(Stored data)
'''
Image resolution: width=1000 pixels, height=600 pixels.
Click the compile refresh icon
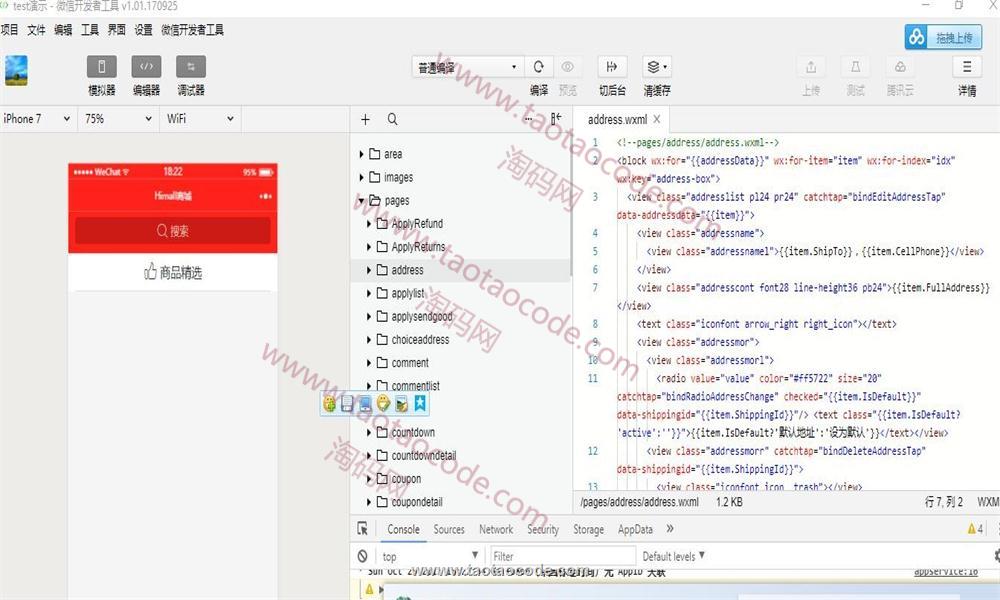tap(538, 67)
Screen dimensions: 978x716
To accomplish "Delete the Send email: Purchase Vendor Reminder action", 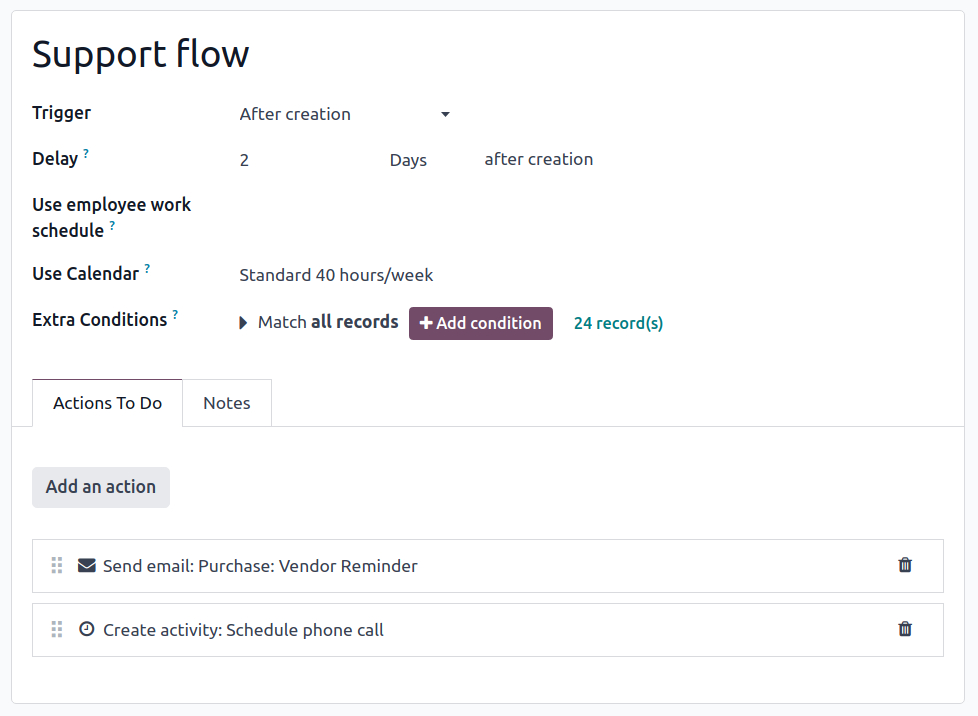I will coord(904,565).
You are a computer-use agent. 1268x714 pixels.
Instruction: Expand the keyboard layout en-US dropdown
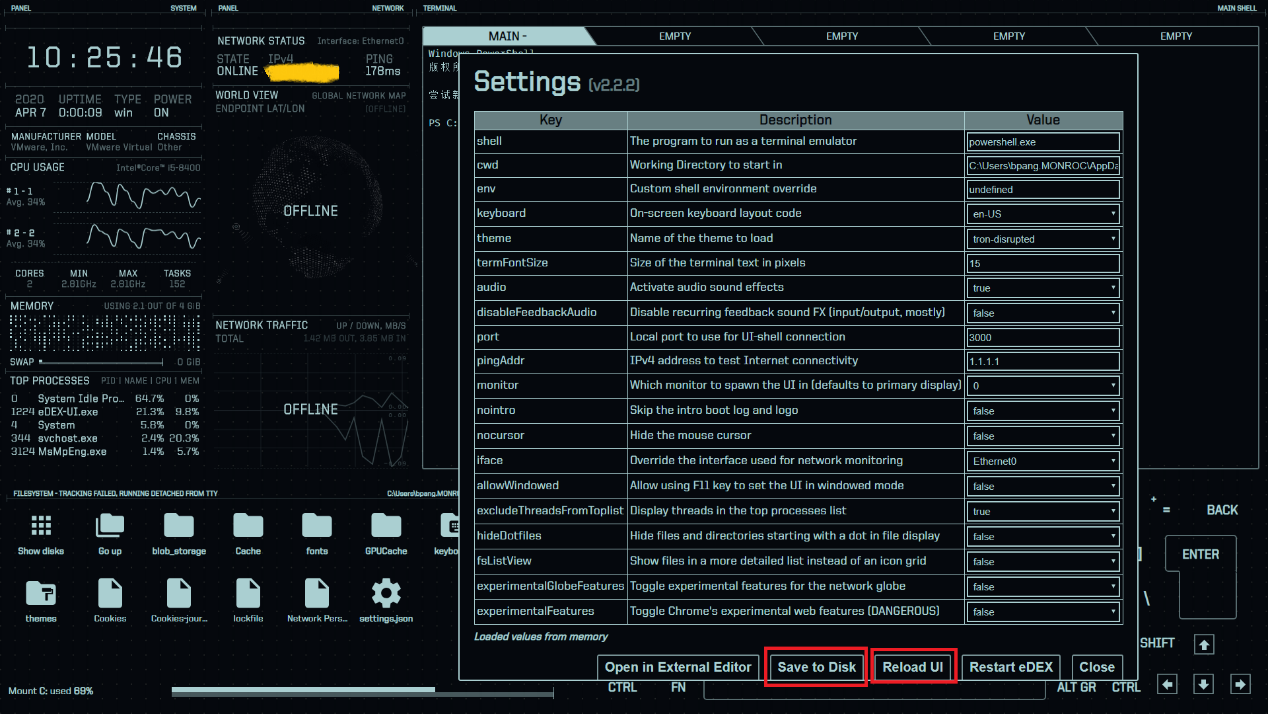click(x=1043, y=214)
'''
What the exercise asks> All lines from the one bearing "You are a computer-use" through the last line of the records, and only those, should be duplicated exactly; no picture belongs in the copy.

Response to the task>
You are a computer-use agent. 1268x714 pixels.
Instruction: Expand the keyboard layout en-US dropdown
click(x=1043, y=214)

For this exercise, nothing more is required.